:: What is expected ::
Once the line with "Task: Select the Trim scissors tool" is found in the data, output it and each following line exactly, up to and including the line with "This screenshot has width=694, height=373.", and nothing before or after.

Supplied data section start

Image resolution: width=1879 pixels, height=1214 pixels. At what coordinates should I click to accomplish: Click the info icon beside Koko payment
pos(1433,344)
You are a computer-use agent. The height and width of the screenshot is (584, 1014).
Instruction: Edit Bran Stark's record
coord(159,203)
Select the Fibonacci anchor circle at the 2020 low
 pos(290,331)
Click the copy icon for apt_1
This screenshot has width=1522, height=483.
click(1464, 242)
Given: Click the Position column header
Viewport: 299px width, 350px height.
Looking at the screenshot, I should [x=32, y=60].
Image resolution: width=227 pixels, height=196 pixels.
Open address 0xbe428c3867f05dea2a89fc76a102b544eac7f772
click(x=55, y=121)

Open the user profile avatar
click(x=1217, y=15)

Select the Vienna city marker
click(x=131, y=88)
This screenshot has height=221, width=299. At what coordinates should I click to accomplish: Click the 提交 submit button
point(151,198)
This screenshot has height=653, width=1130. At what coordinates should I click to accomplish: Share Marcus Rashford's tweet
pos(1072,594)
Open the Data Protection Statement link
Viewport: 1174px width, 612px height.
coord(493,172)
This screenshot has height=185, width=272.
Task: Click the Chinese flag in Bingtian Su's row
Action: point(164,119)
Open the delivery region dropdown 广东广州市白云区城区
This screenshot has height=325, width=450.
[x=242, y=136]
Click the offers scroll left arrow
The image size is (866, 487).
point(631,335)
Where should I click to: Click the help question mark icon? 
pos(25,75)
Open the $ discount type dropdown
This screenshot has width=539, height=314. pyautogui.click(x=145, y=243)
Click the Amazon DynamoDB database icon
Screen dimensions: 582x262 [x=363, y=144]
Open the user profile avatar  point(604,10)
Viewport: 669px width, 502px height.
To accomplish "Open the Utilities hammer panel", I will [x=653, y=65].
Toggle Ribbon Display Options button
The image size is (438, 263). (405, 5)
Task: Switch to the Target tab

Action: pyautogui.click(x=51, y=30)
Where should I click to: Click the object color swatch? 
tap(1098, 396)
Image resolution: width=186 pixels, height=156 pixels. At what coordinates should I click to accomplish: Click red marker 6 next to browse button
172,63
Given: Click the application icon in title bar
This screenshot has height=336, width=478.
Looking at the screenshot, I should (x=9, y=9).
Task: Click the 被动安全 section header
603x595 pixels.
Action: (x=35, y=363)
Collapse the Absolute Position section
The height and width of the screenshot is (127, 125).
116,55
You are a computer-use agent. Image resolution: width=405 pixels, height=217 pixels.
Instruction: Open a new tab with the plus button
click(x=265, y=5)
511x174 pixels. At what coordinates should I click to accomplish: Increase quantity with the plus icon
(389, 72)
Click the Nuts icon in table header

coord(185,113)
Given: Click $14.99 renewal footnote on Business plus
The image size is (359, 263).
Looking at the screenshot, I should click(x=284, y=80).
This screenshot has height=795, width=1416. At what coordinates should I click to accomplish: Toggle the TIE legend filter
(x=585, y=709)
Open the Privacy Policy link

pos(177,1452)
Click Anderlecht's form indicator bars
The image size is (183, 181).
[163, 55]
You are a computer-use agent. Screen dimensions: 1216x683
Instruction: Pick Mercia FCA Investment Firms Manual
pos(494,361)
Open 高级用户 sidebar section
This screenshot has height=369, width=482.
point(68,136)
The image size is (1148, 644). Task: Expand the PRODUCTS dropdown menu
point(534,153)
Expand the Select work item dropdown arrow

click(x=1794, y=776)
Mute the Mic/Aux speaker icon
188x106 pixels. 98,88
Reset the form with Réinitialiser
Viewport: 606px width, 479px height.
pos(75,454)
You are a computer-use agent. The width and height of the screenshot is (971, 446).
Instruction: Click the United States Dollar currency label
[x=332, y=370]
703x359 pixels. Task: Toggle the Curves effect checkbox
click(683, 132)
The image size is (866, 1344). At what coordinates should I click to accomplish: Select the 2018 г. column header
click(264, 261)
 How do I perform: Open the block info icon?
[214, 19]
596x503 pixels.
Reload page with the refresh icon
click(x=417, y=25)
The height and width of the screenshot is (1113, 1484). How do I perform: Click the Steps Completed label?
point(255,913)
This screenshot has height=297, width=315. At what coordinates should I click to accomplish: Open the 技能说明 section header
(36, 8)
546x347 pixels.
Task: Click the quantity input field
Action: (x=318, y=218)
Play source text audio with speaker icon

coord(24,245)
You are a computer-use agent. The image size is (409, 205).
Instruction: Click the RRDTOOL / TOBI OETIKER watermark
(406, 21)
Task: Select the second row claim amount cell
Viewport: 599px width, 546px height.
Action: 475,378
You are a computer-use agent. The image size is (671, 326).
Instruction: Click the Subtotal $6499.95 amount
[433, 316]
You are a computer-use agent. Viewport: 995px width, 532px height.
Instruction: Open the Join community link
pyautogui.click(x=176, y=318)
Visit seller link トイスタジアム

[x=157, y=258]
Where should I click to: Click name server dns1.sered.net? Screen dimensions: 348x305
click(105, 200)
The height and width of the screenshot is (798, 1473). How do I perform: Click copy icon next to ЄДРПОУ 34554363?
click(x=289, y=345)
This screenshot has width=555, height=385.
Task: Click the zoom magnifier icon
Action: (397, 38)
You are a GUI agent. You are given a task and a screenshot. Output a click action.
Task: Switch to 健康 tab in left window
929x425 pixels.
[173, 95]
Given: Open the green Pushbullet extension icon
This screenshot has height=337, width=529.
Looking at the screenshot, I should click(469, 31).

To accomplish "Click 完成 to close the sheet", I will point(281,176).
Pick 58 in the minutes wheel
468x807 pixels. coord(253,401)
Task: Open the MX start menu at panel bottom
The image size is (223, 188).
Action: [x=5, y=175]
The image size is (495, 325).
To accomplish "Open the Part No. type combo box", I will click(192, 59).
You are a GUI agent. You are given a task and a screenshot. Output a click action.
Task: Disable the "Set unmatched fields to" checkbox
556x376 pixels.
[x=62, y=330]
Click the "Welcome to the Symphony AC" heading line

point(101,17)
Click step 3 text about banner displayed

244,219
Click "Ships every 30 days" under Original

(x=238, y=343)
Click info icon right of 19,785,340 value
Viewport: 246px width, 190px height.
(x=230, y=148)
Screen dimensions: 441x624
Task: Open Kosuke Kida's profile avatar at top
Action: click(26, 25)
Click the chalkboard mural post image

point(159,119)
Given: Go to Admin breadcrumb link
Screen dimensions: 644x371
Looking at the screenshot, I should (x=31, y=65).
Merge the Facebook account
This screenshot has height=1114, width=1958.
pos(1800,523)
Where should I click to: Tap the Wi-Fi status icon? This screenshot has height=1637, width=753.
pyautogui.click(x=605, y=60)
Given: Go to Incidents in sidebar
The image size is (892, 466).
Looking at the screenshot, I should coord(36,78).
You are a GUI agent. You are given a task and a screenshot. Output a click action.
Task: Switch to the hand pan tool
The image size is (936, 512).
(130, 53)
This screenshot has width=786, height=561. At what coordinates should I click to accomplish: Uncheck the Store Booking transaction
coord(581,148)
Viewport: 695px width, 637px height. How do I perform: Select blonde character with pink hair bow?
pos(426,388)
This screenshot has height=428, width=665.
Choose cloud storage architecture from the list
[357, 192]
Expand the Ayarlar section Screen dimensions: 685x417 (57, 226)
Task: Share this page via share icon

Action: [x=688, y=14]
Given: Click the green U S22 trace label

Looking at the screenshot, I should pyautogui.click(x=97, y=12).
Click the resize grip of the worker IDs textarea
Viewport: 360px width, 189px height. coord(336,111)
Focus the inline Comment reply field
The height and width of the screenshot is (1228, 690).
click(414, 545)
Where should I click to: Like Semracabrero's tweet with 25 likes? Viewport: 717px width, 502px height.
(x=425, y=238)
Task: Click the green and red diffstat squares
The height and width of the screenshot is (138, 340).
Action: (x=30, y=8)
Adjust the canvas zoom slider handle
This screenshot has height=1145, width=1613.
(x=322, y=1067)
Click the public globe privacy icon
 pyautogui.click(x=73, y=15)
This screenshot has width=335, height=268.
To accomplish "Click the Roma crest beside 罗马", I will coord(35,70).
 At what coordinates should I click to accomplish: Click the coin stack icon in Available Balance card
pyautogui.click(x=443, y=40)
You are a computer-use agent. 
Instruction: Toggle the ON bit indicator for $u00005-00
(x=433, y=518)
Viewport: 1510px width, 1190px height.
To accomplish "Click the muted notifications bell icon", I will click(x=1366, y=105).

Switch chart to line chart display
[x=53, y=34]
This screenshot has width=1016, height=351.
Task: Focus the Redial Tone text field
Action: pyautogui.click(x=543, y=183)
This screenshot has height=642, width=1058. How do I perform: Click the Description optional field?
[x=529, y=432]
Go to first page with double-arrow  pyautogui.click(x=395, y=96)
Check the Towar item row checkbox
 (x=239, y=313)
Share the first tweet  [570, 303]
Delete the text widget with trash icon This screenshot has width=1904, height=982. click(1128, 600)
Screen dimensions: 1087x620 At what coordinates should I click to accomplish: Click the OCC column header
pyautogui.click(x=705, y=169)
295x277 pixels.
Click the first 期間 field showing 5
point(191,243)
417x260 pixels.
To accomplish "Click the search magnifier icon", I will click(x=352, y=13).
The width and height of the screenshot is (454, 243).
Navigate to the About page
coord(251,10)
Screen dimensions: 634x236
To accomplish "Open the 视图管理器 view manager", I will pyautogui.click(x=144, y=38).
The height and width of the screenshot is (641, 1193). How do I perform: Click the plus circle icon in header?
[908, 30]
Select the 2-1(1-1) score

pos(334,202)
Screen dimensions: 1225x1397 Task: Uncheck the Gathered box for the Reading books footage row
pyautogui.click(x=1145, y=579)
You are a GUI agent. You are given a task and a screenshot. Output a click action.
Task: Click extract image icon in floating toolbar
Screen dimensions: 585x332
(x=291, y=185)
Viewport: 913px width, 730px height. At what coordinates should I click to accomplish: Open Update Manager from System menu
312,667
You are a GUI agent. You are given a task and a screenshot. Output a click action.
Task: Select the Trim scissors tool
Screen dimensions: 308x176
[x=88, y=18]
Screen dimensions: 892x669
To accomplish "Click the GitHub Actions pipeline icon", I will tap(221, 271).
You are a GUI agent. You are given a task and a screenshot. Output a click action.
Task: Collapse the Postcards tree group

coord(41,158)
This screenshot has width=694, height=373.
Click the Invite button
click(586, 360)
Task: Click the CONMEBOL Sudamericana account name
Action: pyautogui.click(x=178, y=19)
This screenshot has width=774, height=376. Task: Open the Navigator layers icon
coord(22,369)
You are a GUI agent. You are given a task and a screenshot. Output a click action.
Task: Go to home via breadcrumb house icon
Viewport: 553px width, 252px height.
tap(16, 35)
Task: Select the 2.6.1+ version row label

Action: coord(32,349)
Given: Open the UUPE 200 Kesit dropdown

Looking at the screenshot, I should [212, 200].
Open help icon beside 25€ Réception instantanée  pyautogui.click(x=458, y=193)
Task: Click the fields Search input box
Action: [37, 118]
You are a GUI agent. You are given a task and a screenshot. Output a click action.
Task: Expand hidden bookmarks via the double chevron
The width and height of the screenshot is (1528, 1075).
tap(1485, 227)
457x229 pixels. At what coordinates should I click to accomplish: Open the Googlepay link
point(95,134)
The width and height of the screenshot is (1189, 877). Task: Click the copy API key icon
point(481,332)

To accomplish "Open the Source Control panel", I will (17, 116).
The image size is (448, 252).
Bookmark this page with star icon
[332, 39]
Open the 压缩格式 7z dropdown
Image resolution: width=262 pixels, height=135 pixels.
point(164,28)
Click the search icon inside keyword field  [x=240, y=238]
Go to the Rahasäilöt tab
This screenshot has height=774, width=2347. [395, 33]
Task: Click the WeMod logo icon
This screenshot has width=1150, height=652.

Supplied data section end

:: Reply to the task ::
Task: Select the Trim scissors tool
Screen dimensions: 308x176
[x=88, y=18]
Screen dimensions: 892x669
To accomplish "Click the GitHub Actions pipeline icon", I will tap(221, 271).
You are a GUI agent. You are given a task and a screenshot. Output a click action.
Task: Collapse the Postcards tree group

coord(41,158)
This screenshot has width=694, height=373.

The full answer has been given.